From Isaac Sherman
New Haven [Conn.] 20th April 1789.
Nearly eleven years of the prime of life I have appropriated to the service of the public; eight years in the armies of the united states, and part of three years in the surveying department. Nearly the whole of the savings of eight years of uninterrupted military services I have expended in order to carry into effect the land ordinance of Congress—This I did from an order to promote the public good, and from an expectation that my exertions would have been ultimately rewarded: but the reverse of this has happened.1 From these considerations I have been lead to hope; and from a desire to render my country every service in my power, I am induced to ask for an appointment under the new government. I have no particular office in view to solicit, for I do not know what appointments will be made. That your Excellency will not be unmindfull of me among the numerous applications for offices is my most sincere wish. With every sentiment of Esteem and respect, I have the Honor to be, Sir, Your Excellency’s Most humble Servant,
Isaac Sherman (d. 1819) served as captain of the 26th Continental Infantry in 1776 and as lieutenant colonel of the 2d Connecticut Regiment from 1777 to 1779 when he became lieutenant colonel commandant of the 8th Connecticut. In January 1781 he transferred to the 5th Connecticut where he served until his retirement in January 1783.

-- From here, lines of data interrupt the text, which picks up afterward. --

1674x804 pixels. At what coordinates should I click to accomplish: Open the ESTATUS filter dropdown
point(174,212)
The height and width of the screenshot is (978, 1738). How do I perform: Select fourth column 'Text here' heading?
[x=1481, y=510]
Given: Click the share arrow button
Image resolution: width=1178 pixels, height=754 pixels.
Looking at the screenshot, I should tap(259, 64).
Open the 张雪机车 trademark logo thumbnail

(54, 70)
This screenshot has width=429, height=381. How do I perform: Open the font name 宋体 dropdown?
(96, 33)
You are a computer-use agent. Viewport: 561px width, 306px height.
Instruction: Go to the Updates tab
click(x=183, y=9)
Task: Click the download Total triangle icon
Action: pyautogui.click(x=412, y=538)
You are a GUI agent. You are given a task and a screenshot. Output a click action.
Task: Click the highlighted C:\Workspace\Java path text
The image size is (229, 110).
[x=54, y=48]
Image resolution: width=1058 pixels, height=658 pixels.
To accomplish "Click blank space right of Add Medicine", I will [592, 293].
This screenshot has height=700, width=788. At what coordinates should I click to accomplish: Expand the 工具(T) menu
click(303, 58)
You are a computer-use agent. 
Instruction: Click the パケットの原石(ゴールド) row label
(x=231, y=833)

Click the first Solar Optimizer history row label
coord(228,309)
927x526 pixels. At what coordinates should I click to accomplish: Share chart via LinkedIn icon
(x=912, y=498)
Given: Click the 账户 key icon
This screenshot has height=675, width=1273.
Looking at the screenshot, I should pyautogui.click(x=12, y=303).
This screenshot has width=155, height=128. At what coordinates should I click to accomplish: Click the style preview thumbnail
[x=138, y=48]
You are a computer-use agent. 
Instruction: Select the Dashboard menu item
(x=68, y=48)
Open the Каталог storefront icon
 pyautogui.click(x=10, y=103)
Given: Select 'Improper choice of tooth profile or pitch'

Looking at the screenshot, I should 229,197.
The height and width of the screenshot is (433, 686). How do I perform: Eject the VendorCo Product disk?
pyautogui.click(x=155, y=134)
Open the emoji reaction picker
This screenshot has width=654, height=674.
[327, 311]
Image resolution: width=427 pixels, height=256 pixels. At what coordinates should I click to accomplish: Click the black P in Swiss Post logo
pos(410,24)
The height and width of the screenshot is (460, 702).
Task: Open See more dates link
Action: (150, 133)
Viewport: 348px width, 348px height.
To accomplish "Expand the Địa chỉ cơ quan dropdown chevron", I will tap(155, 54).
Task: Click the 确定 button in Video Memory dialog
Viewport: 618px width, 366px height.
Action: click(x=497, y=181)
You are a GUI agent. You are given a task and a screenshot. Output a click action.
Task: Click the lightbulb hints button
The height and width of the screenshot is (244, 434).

1. On 20 May 1785 the Continental Congress passed “An Ordinance for ascertaining the mode of disposing of Lands in the Western Territory,” which provided that a surveyor from each state should be appointed to serve under Thomas Hutchins, the geographer of the United States, to survey western lands ceded by the states. On 16 July 1785 Congress, upon the recommendation of the Connecticut delegation, appointed Sherman surveyor from that state. As early as September 1786 Hutchins was petitioning Congress on behalf of “the surveyors of Land who accompanied him to the Western Country, praying for a reimburstement of the money, they severally expended while attending on said business” (JCC, description begins Worthington Chauncey Ford et al., eds. Journals of the Continental Congress, 1774-1789. 34 vols. Washington, D.C., 1904–37. description ends 28:375–81, 31:660, 687). The surveyors themselves addressed a series of memorials to Congress requesting additional compensation for their services. See, for example, the Surveyors of the Western Territory to Congress, 23 Feb. 1788, DNA:PCC, item 41, vol. 9.